They go around barking orders at people who haven’t done anything wrong because they look “suspicious,” escalate what could otherwise be calm encounters by showing up to everything armed to the gills, make it clear they can’t wait to use force against persons and property, demonstrate a consistent us-vs-them mentality that looks the other way for clear cases of corruption, commit brazen armed robberies under euphemisms like “civil asset forfeiture,” bypass policymakers wherever possible and lie to them when they can’t, and then wonder why some people don’t like them very much.

What I hate about it is that I listen to that and hear not so much actual brazen idiocy, as yet another example of flaws in an obviously defective process being exploited to deflect accountability. The meta for depositions at this point is such that the ideal witness is a lot like someone who has just experienced severe head trauma. They can sound insane, idiotic, clueless, lazy, forgetful, obtuse, anything in the world except liable.

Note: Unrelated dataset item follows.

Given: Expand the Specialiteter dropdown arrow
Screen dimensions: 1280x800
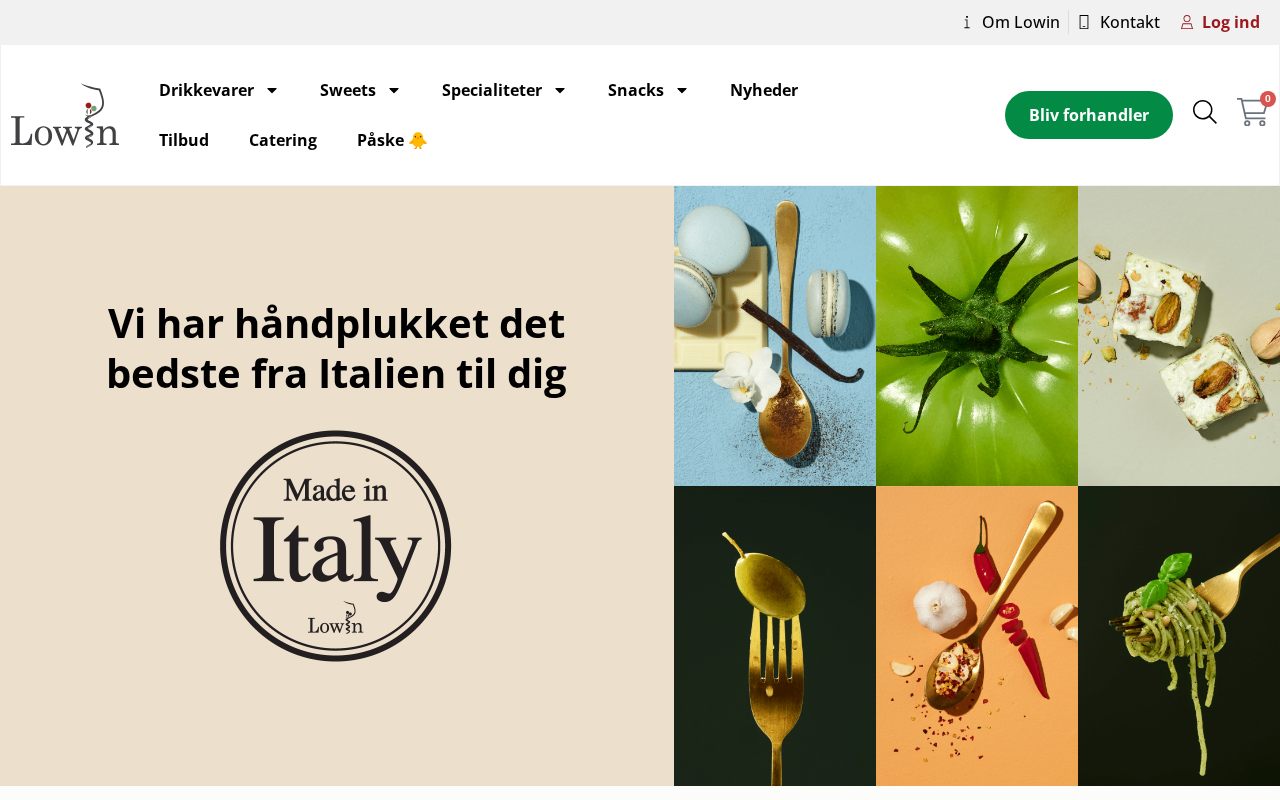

Its almost like the worst people among us have discovered that in high-trust societies if you have no morals you can engage in any behavior you wish.


And they are succeeding.

Challenge it and they escalate.

What’s the solution?


Well, the solution to the paradox of tolerance is to utterly void the social contract with those violating it as they have already seen fit to void it themselves. So the response is to immediately see their escalation and escalate beyond all reasonable measures. The wrath of a good man is not to be tempted and the fury of a patient man is to be avoided at all costs. Both wrath and fury are the appropriate response to one side of a social contract breaking said contract.

These folks will push until the dam breaks. When it does, all will be washed away by wrath and fury.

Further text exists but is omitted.